- WHAT IS REQUIRED
Pull out every line of the items below that contains the string "card". Case counts, so include only lines with the same capitalization.

□ □ □ □ □

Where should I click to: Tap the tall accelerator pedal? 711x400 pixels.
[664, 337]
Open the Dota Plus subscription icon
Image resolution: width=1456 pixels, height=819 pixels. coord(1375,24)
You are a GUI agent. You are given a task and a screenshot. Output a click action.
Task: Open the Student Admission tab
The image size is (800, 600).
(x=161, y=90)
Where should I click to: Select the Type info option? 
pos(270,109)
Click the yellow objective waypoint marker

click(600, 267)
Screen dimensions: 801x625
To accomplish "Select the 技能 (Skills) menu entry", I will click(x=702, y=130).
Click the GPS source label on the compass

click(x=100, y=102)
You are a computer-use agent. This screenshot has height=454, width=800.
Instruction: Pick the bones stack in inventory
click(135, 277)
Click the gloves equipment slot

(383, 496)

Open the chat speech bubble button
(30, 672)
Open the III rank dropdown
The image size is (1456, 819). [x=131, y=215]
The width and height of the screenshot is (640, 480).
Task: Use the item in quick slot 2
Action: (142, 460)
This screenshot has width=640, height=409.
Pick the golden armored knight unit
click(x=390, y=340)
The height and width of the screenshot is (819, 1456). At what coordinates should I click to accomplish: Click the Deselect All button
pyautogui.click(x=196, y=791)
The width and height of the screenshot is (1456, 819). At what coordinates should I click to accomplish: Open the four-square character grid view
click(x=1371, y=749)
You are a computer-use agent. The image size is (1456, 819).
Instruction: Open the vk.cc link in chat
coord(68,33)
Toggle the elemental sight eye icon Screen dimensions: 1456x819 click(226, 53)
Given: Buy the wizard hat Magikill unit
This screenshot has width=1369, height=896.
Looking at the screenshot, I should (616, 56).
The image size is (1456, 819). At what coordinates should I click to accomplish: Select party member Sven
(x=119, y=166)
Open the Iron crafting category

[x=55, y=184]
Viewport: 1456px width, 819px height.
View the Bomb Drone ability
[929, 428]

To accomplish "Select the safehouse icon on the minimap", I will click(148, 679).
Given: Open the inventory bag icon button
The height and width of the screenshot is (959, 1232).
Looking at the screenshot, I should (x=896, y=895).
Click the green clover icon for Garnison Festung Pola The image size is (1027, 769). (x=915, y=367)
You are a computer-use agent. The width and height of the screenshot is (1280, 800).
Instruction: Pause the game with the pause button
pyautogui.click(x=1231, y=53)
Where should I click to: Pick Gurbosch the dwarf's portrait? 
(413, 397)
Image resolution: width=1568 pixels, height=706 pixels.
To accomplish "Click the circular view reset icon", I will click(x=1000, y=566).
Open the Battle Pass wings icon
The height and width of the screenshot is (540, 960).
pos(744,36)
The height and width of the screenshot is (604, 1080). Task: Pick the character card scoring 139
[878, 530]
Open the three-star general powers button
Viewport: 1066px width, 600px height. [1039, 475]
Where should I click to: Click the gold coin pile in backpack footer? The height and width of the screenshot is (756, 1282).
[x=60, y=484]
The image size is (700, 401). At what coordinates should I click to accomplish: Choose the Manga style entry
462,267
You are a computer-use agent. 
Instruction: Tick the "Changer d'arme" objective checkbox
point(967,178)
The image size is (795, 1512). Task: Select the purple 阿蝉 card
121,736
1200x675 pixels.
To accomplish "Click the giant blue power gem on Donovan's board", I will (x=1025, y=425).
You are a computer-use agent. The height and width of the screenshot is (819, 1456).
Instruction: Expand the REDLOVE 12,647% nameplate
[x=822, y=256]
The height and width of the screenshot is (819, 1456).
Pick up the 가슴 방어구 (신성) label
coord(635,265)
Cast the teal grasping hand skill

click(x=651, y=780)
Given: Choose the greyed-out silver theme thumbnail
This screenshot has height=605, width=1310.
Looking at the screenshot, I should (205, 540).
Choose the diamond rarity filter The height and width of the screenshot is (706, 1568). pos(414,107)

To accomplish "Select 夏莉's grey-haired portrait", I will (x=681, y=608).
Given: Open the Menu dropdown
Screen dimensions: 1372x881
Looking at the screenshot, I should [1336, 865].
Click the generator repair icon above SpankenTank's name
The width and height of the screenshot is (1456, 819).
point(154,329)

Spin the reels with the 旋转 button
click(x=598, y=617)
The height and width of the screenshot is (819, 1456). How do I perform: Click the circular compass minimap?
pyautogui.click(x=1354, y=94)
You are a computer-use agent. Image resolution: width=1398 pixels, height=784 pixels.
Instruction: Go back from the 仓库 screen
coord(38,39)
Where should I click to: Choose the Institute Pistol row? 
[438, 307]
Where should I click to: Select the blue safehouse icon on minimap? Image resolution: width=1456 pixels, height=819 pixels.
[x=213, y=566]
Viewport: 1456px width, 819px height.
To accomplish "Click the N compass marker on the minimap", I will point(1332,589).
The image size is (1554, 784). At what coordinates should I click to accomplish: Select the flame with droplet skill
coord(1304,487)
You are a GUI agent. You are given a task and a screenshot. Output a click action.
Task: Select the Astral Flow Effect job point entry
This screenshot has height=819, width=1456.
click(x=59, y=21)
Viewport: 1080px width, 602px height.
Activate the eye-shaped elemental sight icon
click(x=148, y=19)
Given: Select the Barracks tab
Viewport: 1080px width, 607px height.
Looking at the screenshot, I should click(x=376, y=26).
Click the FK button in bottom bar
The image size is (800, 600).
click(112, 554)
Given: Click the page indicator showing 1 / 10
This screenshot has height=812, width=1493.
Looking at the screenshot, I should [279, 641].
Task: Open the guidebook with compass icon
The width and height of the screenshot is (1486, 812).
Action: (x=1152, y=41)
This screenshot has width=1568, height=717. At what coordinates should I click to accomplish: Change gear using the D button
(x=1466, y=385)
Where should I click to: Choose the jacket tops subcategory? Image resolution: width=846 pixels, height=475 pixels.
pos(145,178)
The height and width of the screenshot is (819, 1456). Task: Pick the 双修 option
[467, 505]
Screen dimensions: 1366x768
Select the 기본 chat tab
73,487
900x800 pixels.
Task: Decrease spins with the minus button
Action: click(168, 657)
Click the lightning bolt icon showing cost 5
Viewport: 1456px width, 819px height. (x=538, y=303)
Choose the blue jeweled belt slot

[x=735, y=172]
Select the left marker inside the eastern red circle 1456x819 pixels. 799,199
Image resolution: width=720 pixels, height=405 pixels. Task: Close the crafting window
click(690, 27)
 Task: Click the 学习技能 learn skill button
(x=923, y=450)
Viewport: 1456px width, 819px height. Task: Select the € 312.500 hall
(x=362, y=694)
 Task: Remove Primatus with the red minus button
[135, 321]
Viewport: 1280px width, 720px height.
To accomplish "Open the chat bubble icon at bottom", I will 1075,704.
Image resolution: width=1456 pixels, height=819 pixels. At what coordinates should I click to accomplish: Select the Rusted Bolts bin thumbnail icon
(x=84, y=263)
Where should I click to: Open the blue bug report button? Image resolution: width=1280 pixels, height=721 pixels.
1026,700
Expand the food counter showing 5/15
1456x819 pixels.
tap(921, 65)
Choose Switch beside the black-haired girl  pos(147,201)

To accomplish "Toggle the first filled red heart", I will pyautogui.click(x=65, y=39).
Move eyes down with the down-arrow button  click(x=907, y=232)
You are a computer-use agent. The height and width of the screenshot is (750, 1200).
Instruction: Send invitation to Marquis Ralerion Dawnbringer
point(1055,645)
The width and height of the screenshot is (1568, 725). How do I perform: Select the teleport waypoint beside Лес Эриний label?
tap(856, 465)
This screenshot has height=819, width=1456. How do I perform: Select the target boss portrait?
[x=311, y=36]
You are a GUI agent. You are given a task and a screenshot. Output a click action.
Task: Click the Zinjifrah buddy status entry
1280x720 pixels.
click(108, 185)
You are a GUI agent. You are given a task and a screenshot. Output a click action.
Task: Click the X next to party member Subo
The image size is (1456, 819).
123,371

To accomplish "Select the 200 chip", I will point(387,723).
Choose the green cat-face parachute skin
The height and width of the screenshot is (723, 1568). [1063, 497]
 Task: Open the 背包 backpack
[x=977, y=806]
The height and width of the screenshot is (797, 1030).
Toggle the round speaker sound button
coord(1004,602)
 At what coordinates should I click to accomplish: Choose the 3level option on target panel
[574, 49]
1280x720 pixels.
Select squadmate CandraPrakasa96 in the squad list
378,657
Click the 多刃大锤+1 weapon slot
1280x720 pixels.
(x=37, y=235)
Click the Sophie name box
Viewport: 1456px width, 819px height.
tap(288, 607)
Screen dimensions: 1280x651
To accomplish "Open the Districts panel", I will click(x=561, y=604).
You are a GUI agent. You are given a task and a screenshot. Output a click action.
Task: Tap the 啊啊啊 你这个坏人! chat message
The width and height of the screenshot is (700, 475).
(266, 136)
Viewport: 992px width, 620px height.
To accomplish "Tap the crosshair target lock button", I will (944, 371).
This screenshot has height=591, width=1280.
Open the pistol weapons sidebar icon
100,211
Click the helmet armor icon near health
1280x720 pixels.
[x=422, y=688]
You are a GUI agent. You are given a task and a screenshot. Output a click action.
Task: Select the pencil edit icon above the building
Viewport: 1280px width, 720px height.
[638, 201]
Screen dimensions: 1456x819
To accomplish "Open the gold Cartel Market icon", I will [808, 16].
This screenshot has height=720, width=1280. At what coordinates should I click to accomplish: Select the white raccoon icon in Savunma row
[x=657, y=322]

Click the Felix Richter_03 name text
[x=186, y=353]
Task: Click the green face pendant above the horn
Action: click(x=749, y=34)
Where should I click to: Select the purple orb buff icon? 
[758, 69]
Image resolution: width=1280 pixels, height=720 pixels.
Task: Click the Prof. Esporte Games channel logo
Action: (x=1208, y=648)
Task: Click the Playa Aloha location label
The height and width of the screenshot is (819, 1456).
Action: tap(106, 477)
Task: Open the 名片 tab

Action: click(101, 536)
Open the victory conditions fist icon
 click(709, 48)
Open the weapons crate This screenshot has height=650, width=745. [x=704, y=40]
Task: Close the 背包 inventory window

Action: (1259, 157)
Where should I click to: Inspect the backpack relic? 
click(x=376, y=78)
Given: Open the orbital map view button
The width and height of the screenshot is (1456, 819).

□ □ □ □ □

- SOLUTION TO THE PROBLEM
The height and width of the screenshot is (604, 1080). Task: Pick the character card scoring 139
The image size is (795, 1512). Task: Select the purple 阿蝉 card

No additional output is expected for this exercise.